* EXERCISE
Please state how many lines of the records below contain the word "computer". Give the number and nothing else.

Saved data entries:
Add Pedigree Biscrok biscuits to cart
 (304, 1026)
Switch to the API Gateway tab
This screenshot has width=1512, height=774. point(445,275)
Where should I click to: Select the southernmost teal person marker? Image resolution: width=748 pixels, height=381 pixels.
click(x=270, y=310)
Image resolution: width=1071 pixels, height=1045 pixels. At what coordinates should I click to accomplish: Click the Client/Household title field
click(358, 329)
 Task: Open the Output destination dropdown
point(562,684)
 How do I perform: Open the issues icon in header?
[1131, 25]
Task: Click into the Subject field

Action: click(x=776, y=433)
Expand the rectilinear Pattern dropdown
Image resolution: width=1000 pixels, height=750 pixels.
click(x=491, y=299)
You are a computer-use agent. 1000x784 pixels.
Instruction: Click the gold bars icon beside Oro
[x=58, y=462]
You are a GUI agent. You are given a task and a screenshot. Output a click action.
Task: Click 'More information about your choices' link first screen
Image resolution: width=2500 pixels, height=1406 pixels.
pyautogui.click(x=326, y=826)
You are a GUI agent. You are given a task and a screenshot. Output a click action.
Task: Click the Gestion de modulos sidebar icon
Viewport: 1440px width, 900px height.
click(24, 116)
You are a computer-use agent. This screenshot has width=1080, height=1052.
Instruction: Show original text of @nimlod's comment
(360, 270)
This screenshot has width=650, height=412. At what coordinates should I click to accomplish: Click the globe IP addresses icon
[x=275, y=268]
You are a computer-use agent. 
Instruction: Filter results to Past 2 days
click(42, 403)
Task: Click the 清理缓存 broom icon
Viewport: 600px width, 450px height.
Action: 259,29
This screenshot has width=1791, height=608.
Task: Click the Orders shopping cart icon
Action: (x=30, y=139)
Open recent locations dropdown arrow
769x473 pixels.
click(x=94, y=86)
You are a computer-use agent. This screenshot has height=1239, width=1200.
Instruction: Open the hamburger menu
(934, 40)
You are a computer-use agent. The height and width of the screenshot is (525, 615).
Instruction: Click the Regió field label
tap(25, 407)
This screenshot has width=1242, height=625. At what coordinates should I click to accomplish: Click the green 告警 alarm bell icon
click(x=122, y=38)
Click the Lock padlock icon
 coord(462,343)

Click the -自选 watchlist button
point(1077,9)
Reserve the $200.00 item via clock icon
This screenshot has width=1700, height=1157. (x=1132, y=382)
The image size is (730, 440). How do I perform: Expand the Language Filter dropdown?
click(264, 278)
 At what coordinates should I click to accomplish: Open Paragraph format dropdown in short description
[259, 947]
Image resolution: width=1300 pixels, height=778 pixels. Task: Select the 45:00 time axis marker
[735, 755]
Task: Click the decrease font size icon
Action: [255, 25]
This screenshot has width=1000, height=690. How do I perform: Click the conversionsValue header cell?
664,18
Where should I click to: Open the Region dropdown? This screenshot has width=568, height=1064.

* EXPECTED ANSWER
5